I have made a considerable investment in my watch, a Garmin Fenix 6 Pro, because it offers functionalities that I really value. I can load a route of the course, and receive turn by turn directions. This gives me an enormous amount of confidence that I won’t be wasting time or mental energy wondering if I’m going the right way, if I missed a turn, if that arrow was pointing hard left or slightly left. Confidence is priceless. I can also load music and podcasts. I like saving music for the last hour or two of a long event, when I need a boost and a distraction. This watch gives me navigation and entertainment without having to bring my smartphone.
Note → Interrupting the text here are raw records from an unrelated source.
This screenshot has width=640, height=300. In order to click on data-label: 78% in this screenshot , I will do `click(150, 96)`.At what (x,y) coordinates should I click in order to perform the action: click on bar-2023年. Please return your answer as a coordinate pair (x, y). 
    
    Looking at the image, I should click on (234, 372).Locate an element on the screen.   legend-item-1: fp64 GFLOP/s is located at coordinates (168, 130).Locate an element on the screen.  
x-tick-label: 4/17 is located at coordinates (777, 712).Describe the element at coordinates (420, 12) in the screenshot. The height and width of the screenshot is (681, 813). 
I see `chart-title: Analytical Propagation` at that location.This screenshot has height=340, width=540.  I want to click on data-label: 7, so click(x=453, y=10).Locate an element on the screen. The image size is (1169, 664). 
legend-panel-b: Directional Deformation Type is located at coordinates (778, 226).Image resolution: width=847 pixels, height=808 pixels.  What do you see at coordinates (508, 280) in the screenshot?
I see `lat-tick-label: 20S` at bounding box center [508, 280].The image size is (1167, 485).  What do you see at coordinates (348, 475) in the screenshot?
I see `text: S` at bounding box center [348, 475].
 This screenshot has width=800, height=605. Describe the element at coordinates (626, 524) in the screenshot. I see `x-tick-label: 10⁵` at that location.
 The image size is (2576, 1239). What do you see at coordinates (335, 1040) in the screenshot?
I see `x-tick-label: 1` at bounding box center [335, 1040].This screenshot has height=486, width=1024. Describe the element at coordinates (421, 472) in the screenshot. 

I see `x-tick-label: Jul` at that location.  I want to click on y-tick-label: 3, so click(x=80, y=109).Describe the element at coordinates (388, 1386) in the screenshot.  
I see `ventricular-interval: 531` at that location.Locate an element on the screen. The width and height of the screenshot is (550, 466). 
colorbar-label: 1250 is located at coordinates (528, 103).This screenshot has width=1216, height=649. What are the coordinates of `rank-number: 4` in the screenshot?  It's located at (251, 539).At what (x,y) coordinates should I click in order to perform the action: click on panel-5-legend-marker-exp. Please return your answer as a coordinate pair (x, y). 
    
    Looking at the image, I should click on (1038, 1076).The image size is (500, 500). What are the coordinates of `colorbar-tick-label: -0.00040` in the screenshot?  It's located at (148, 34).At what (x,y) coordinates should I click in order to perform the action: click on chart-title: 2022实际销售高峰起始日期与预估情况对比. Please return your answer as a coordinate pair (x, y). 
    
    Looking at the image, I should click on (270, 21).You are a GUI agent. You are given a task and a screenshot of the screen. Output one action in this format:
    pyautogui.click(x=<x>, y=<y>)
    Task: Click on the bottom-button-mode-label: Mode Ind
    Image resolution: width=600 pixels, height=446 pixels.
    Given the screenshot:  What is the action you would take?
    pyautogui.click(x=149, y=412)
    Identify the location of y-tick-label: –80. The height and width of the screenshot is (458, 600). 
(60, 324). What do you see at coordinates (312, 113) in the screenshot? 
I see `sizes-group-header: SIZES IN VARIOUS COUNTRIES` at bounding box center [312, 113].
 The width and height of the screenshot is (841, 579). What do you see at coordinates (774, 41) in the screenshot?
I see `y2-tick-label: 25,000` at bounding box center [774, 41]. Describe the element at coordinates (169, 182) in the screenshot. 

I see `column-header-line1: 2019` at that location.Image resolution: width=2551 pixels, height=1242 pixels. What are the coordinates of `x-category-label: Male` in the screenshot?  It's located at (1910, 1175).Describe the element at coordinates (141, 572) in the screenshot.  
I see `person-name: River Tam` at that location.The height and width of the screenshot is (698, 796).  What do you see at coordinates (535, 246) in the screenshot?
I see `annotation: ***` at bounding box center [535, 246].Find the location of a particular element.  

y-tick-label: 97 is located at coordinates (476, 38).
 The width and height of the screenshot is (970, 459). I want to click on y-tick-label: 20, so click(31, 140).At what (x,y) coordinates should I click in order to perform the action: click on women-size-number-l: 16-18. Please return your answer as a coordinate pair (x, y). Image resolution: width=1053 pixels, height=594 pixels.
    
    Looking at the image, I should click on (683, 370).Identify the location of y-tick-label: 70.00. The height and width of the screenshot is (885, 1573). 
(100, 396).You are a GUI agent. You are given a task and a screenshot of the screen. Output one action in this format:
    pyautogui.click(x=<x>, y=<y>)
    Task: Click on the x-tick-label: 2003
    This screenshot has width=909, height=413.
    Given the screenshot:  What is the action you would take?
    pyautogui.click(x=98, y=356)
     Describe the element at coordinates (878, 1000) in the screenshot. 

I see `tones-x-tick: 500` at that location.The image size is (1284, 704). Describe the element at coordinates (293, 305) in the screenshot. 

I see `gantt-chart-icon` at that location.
I connect my wireless, bone-conducting Bluetooth headphones, give thanks for the fact that we live in the future, and I’m on my way.
5. Trust your training
I have no shortage of reasons to doubt myself when it comes to racing this weekend: I caught a really bad flu last week (not Covid, according to multiple tests, including a PCR), my hamstrings are still bothering me during long runs, I haven’t been able to run the volume I normally would, I’ve had some lower back pain, I’m over the 45 year old hill now, my diet hasn’t been perfect, etc.
Forget all that. What HAS gone right this year? Until a few weeks ago, my training was going really well, and I peaked with a couple of 50 mile running weeks. I already completed one ultra in April. In late May I did a block of back-to-back long runs of 29 miles and 26 miles. More often than not, my total training volume has been over 10 hours per week (counting cross training). Most importantly, I’ve been feeling good and seeing improvements.

So in the mental gymnastics during the last three weeks before race day, I’m going to focus on the positive. While I was planning on tapering before this event, I hadn’t planned on being bed-ridden for four days straight followed by a week of irritable coughing. Nonetheless, the hay is in the barn, as they say. What happened in the last two weeks is not the deciding factor in how I get around this course on Sunday.
While I am focusing on positive visualizations, I need to be realistic and listen to my body. If my heart rate is too high, or breathing is labored, if the effort is out of sync with the pace I’m putting out, I won’t hesitate to drop out. This isn’t a game and I have nothing to prove. I want to do this race for the love of the landscape, the place, the people out there, the community, the experience, the vision quest. But I’m not going to take any stupid risks or push the envelope if things don’t feel right.